- Exercise -
Return exactly the lines from the one containing "Instruction: Toggle checkbox" through the last line of the records below, both included, and leave out any pictures.
== Segment start ==
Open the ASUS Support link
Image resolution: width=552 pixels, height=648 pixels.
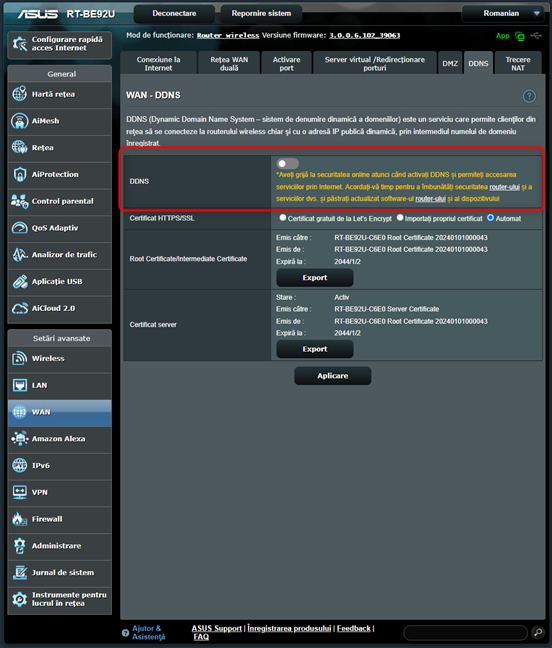click(217, 628)
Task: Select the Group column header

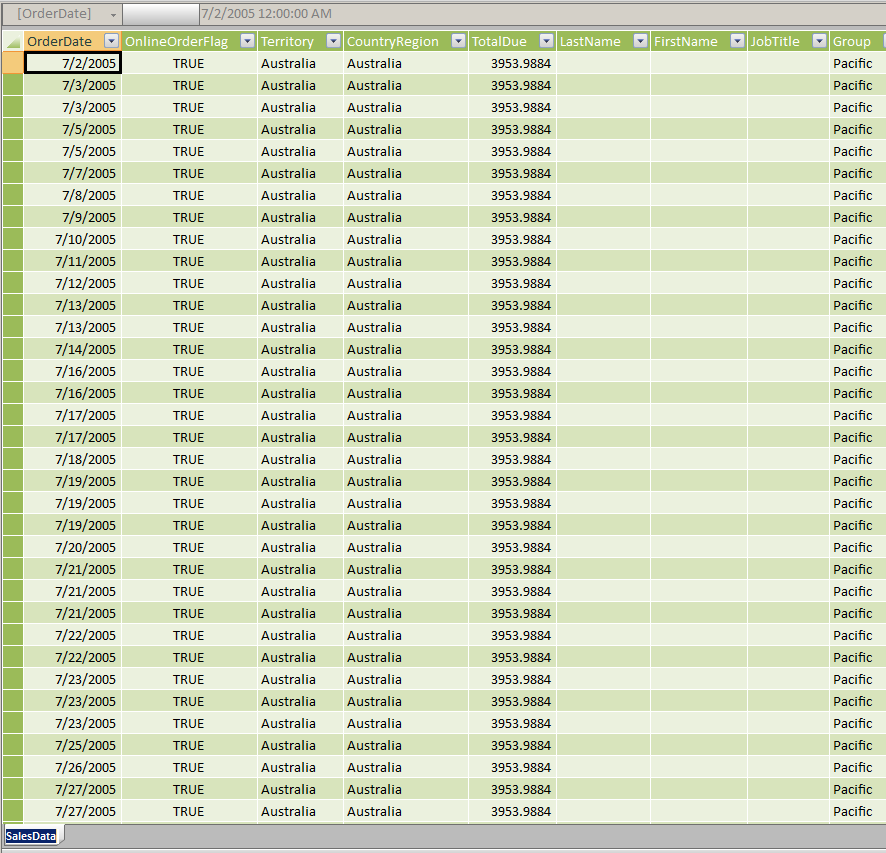Action: pyautogui.click(x=852, y=41)
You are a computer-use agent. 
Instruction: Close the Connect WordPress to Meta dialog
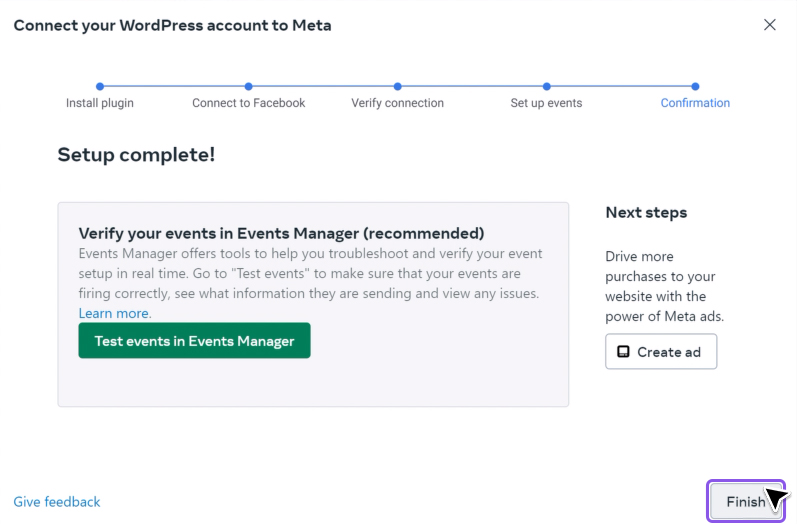(x=769, y=25)
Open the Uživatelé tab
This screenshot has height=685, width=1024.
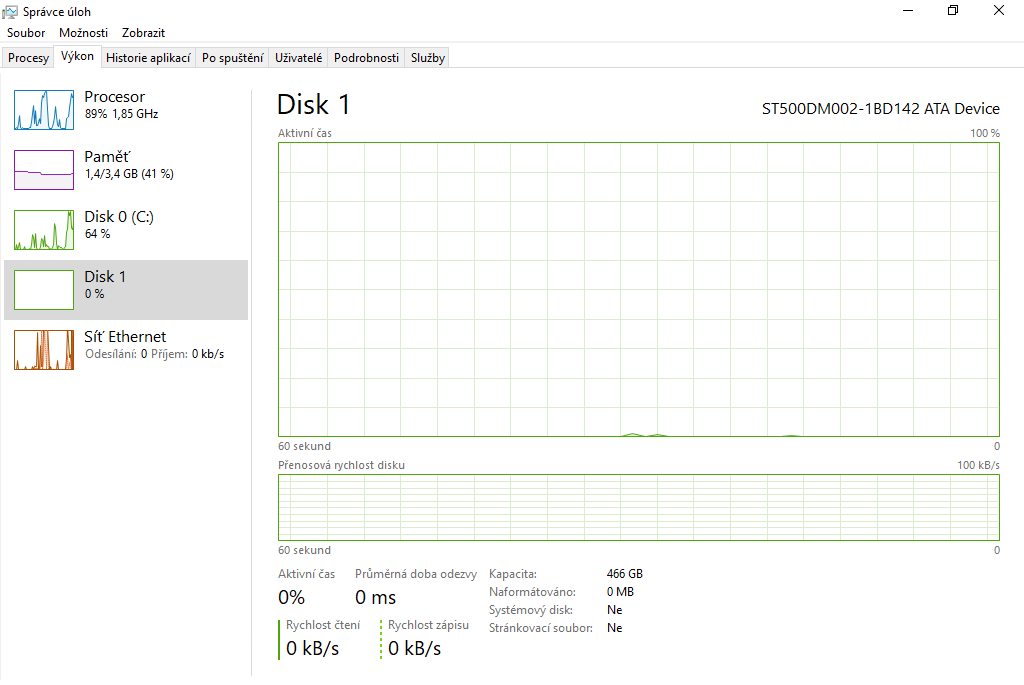299,58
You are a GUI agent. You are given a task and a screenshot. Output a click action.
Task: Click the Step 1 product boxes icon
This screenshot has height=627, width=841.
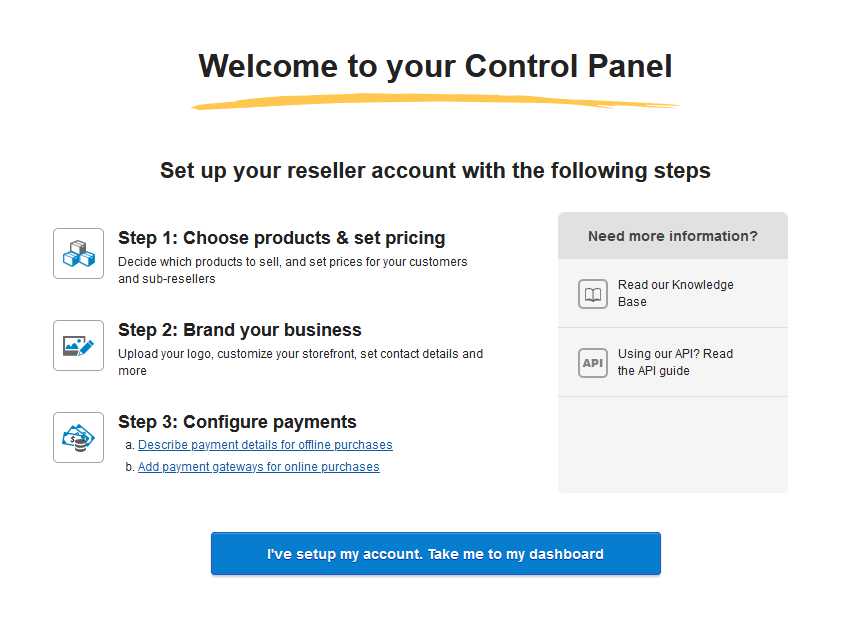78,253
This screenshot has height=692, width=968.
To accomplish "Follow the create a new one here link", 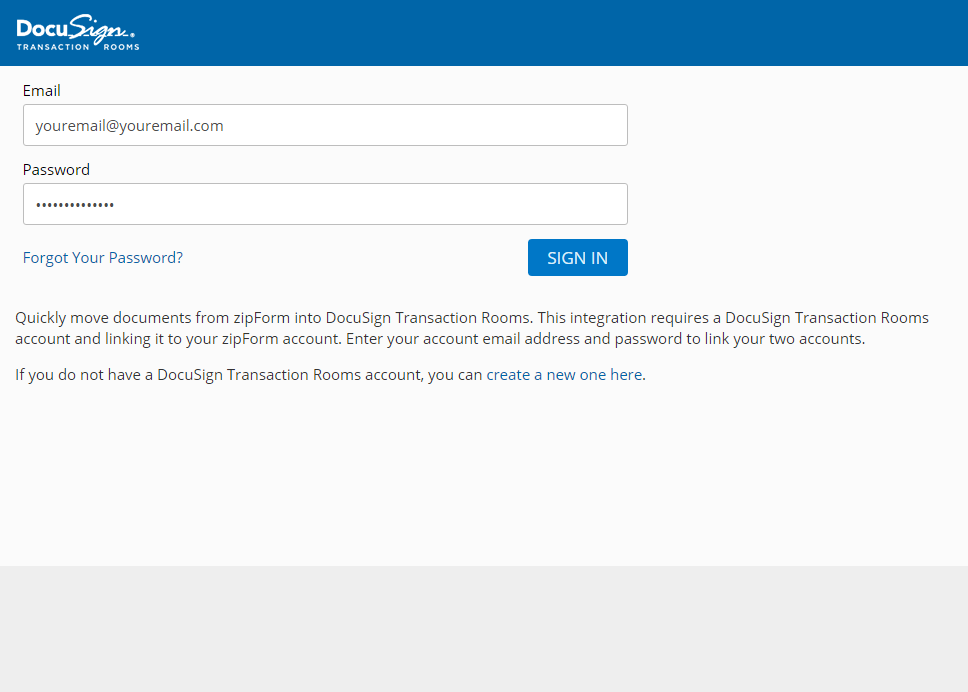I will click(564, 374).
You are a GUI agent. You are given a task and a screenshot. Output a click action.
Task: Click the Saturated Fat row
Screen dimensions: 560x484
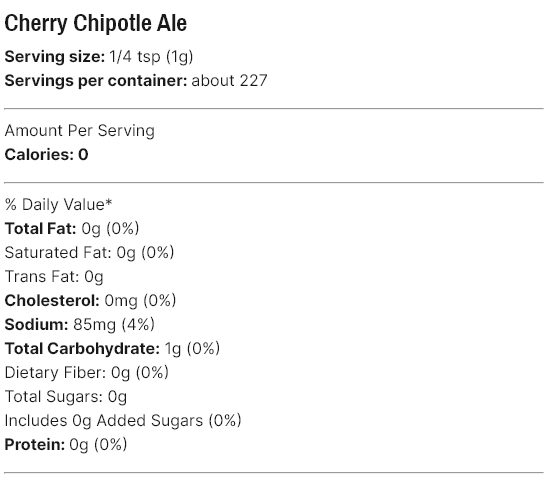click(89, 253)
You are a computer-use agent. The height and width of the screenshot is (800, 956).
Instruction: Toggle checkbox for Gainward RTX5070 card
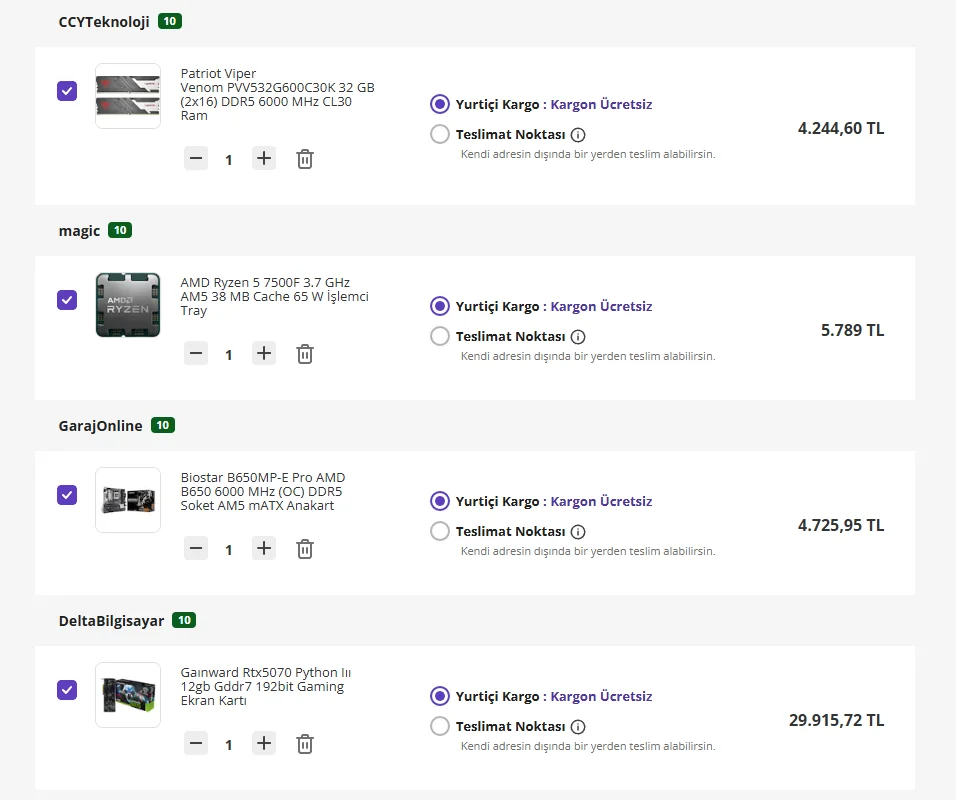pos(67,690)
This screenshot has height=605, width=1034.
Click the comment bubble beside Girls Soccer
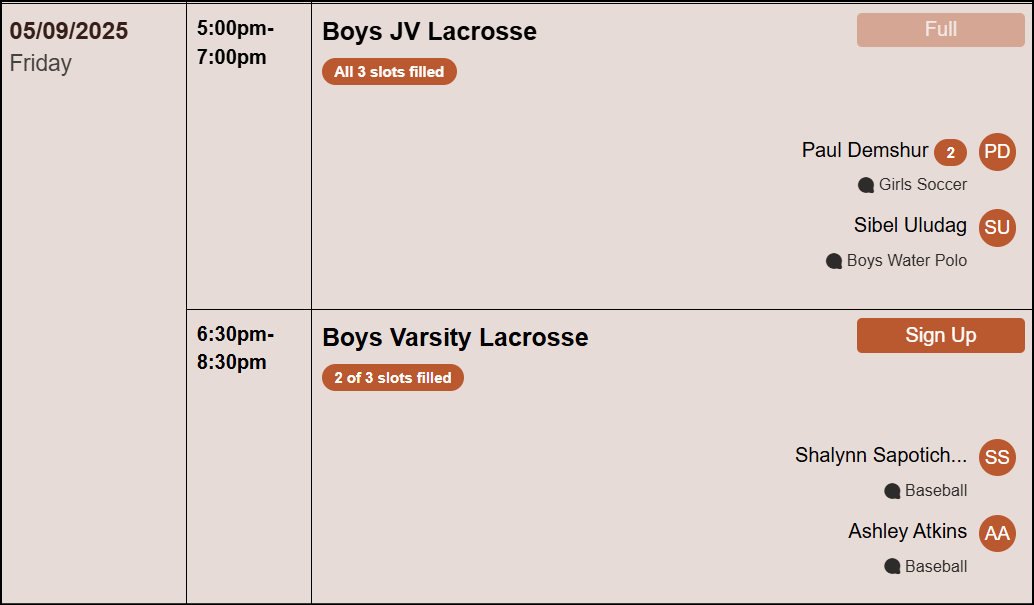click(x=866, y=185)
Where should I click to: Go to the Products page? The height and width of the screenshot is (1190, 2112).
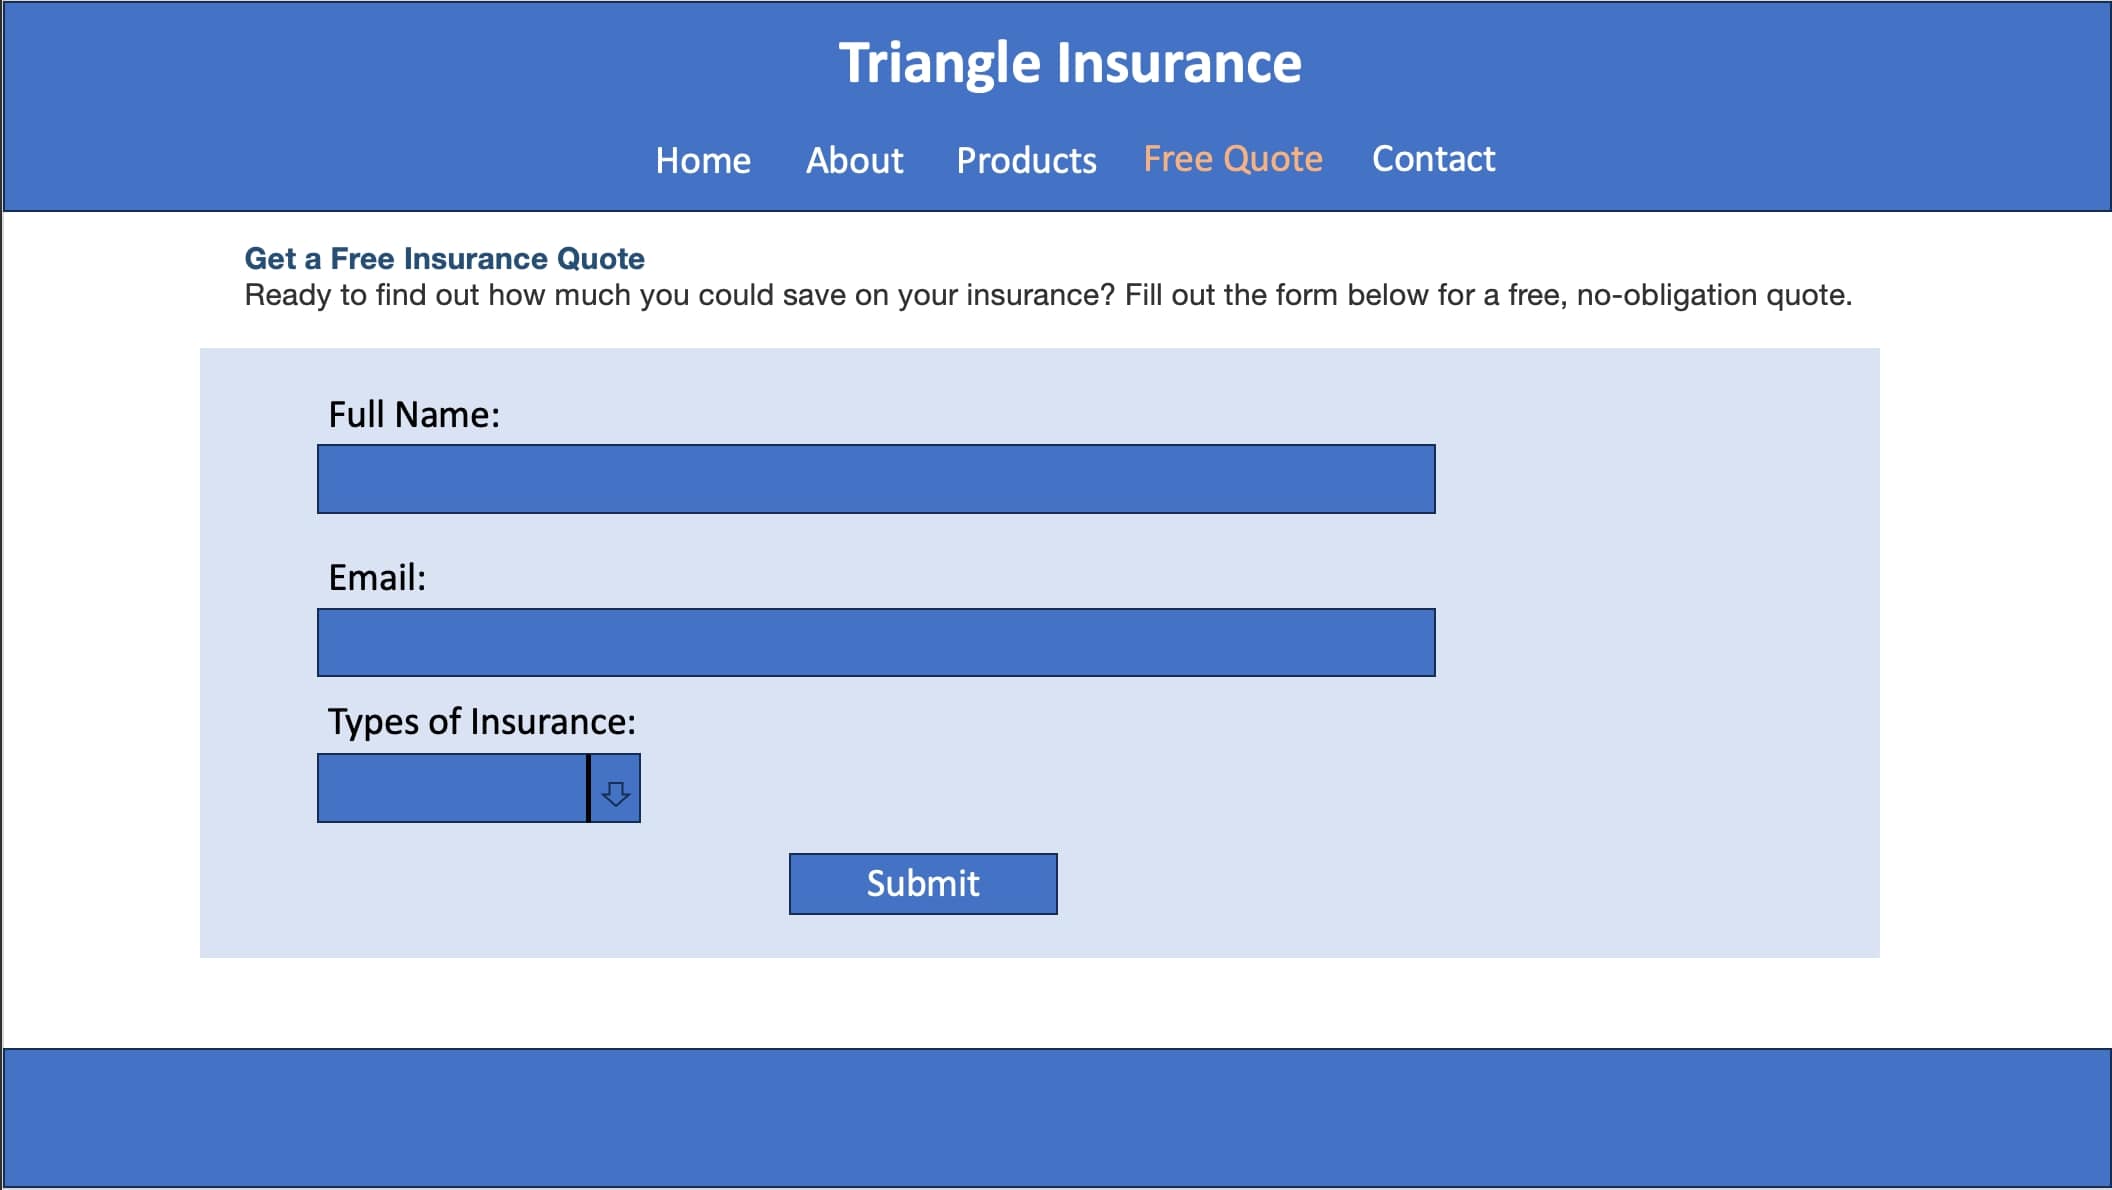1026,160
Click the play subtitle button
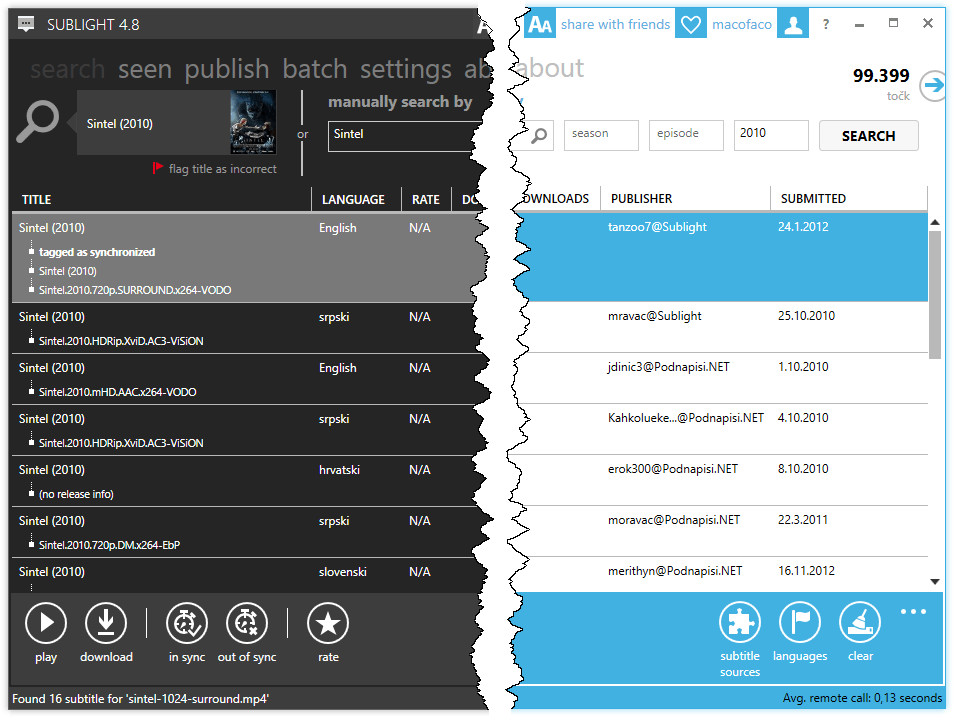 [46, 624]
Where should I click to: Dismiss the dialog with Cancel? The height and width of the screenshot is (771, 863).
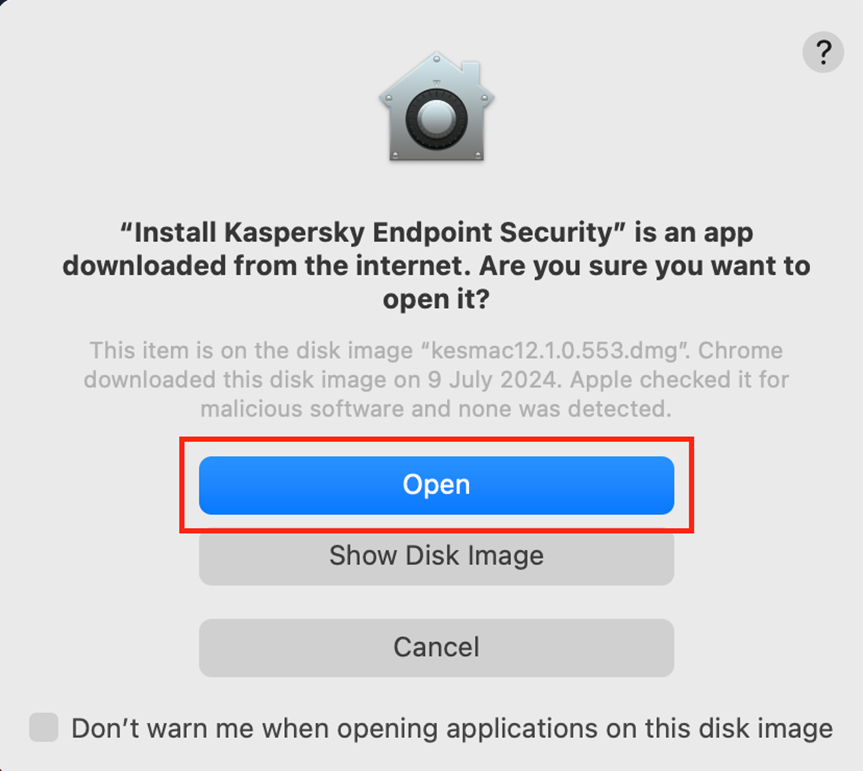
== Segment end ==
- Output for this task -
Instruction: Toggle checkbox for Gainward RTX5070 card
pos(67,690)
This screenshot has height=605, width=1034.
Click the comment bubble beside Girls Soccer
click(x=866, y=185)
Where should I click to: Go to the Products page? The height and width of the screenshot is (1190, 2112).
1026,160
Click the play subtitle button
 [46, 624]
Where should I click to: Dismiss the dialog with Cancel? The height and width of the screenshot is (771, 863).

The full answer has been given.